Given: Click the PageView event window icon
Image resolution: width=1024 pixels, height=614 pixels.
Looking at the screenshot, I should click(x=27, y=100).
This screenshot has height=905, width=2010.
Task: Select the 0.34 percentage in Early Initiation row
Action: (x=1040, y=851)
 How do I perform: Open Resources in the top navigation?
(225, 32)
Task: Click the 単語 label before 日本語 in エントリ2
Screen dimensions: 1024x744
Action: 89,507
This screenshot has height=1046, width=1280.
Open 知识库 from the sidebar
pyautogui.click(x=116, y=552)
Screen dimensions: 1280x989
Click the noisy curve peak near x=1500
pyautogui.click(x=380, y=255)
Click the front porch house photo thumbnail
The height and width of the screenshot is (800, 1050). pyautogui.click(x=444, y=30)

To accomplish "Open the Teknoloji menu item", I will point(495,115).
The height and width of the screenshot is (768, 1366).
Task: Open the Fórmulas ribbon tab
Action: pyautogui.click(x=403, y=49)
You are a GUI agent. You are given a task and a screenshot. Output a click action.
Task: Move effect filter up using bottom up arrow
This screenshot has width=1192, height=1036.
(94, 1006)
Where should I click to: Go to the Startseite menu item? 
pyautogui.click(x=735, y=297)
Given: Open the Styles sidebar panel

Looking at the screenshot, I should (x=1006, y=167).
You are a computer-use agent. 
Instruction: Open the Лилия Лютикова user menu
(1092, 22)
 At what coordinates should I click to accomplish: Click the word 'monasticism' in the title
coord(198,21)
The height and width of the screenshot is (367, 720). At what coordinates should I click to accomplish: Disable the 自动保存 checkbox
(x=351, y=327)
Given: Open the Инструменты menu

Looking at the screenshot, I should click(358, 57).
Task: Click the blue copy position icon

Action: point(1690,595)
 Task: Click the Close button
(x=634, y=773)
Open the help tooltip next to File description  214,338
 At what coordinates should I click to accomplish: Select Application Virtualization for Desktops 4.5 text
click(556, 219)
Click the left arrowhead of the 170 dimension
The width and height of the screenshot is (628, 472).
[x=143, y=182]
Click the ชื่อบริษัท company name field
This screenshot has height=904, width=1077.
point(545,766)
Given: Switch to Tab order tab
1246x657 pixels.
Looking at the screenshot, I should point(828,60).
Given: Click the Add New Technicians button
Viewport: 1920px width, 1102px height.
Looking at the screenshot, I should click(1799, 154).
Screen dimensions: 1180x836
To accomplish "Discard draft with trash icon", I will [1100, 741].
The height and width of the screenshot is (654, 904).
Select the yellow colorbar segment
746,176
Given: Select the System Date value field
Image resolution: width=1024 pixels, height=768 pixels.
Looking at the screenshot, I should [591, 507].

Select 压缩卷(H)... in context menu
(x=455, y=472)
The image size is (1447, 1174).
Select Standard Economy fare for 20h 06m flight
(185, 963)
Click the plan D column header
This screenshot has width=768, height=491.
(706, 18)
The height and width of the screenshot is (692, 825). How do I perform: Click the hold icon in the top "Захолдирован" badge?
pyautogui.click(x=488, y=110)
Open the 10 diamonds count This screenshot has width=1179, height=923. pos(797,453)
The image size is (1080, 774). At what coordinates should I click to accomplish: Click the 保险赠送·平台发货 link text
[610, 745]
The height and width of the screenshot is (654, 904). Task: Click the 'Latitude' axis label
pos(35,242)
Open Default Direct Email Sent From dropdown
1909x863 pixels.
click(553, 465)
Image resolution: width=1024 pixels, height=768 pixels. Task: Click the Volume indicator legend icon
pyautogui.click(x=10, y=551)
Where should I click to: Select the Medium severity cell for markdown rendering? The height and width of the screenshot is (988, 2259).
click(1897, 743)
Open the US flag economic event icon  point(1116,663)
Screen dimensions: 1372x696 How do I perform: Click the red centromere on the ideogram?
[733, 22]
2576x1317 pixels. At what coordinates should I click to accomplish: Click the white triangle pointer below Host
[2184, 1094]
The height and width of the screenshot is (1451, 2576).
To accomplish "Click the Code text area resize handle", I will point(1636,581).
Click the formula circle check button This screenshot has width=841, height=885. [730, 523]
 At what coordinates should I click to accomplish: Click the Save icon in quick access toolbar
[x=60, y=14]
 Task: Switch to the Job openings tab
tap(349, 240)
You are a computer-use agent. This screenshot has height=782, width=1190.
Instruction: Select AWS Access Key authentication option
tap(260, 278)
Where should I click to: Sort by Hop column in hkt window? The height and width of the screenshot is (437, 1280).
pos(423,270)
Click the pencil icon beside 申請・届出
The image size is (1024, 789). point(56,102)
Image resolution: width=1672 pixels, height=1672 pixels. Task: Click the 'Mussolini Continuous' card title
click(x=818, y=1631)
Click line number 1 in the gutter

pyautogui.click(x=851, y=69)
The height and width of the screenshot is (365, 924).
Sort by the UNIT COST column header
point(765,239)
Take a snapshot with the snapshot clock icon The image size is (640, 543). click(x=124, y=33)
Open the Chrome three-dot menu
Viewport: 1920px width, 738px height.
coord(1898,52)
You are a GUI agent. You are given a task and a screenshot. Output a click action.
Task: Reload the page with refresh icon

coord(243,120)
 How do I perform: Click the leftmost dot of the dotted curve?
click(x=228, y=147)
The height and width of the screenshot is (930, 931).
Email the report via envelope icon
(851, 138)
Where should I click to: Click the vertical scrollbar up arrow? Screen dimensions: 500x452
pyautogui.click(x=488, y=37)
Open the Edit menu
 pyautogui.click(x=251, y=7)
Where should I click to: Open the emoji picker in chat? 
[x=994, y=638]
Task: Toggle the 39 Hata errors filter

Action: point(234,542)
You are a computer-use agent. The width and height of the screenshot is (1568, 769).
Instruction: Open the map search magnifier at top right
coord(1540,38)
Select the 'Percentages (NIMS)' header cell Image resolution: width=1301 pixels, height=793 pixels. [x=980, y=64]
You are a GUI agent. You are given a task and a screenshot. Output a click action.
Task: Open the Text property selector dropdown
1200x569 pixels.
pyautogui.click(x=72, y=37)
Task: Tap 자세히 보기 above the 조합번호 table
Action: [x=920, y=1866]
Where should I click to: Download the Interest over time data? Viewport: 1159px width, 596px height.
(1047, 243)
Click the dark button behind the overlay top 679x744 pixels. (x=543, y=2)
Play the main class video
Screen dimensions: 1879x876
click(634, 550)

:::::

• Description of the task: Everything from the line containing "Email the report via envelope icon" through the last line of the records must be given again exactly; leave out all other lines.

• Solution for this problem:
Email the report via envelope icon
(851, 138)
Where should I click to: Click the vertical scrollbar up arrow? Screen dimensions: 500x452
pyautogui.click(x=488, y=37)
Open the Edit menu
 pyautogui.click(x=251, y=7)
Where should I click to: Open the emoji picker in chat? 
[x=994, y=638]
Task: Toggle the 39 Hata errors filter

Action: point(234,542)
You are a computer-use agent. The width and height of the screenshot is (1568, 769).
Instruction: Open the map search magnifier at top right
coord(1540,38)
Select the 'Percentages (NIMS)' header cell Image resolution: width=1301 pixels, height=793 pixels. [x=980, y=64]
You are a GUI agent. You are given a task and a screenshot. Output a click action.
Task: Open the Text property selector dropdown
1200x569 pixels.
pyautogui.click(x=72, y=37)
Task: Tap 자세히 보기 above the 조합번호 table
Action: [x=920, y=1866]
Where should I click to: Download the Interest over time data? Viewport: 1159px width, 596px height.
(1047, 243)
Click the dark button behind the overlay top 679x744 pixels. (x=543, y=2)
Play the main class video
Screen dimensions: 1879x876
click(634, 550)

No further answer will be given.